ASP下使用Access資料庫需要注意的18條安全法則,注意了下面地方,基本上您的access資料庫就不容易被別人盜取了。 1.首先,我們需要過濾所有客戶端提交的內容,其中包括?id=N一類,另外還有提交的html代碼中的操作數據庫的select及asp文件操作語法,大家可以把提交的字符轉義,然後再存入資料庫。
2.接著需要對存取Access資料庫的頁面進行授權,針對顯示資料頁面只能使用select語句,過濾其他的update,asp檔案則分為許可存取資料庫頁面和限制存取頁。
3.修改數庫據連線檔名conn.asp為類似123ljuvo345l3kj34534v.asp檔。
4.修改資料庫名稱為類似q397d0394pjsdlkfgjwetoiu.asp檔。
5.為Access資料庫加上連線密碼(雖然可以破解,對付菜鳥,和防止上傳檔案無限制連接資料庫)。
6.用Access軟體對資料庫進行編碼加密。
7.用md5等加密演算法加密使用者密碼,密碼提示問題一類的欄位。
8.限制搜尋引擎對相關頁面的搜尋。
9.防止資料庫被下載工具下載,如在資料庫裡加入等防止向客戶端輸出的語句。
10做好asp上傳檔案範本的安全管理,防止上傳asp木馬。
11.拒絕客戶端存取資料庫存連線檔案,只準伺服器asp檔案存取。
12.限制同一客戶端ip存取資料庫次數。
13.如果有必要對存入資料庫的內容進行加密,返回給客戶端進行解密,就算資料庫被下載了,也不可能輕易得到加密的原始內容。
14.對連線服務的頭內容進行限制,如只許可IE存取。
15.防止透過文件檢視方式,得到資料庫資訊,可用客戶端輸入密碼,對密碼和內容,用一定演算法存入資料庫,輸出時,讓客戶端輸入密碼,解密內容。
16.你可以把表名和字段名改為aslkejrwoieru,werkuwoeiruwe類似的字符。
17.防止在資料庫裡加入讓改名為.asp的資料執行,可轉義程式碼等讓asp執行出錯的內容。

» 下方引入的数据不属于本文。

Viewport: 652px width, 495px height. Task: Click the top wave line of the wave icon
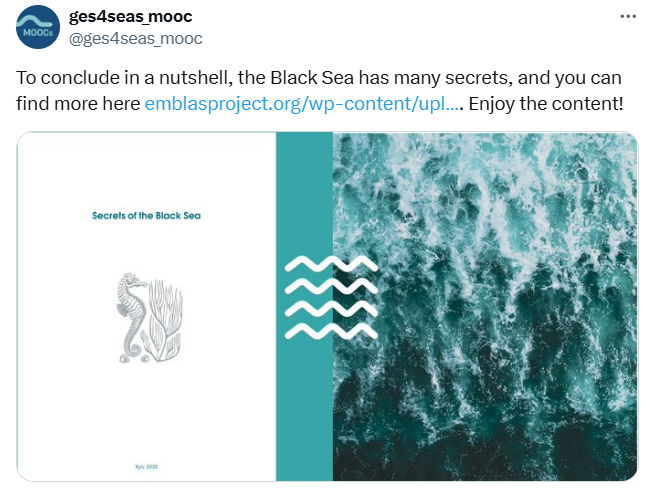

18.最後要注意的是,最好用odbc連接資料庫,並且要加上連接的密碼。
19.腳本之家提供的方法,就是一般的虛擬主機都會提供一個data目錄,將.mdb資料庫放到這個目錄,這樣無論如何都是不能被下載的。如果是單獨的伺服器,那麼加上一個.mdb檔案的解析,用一個新建的空dll檔案解析。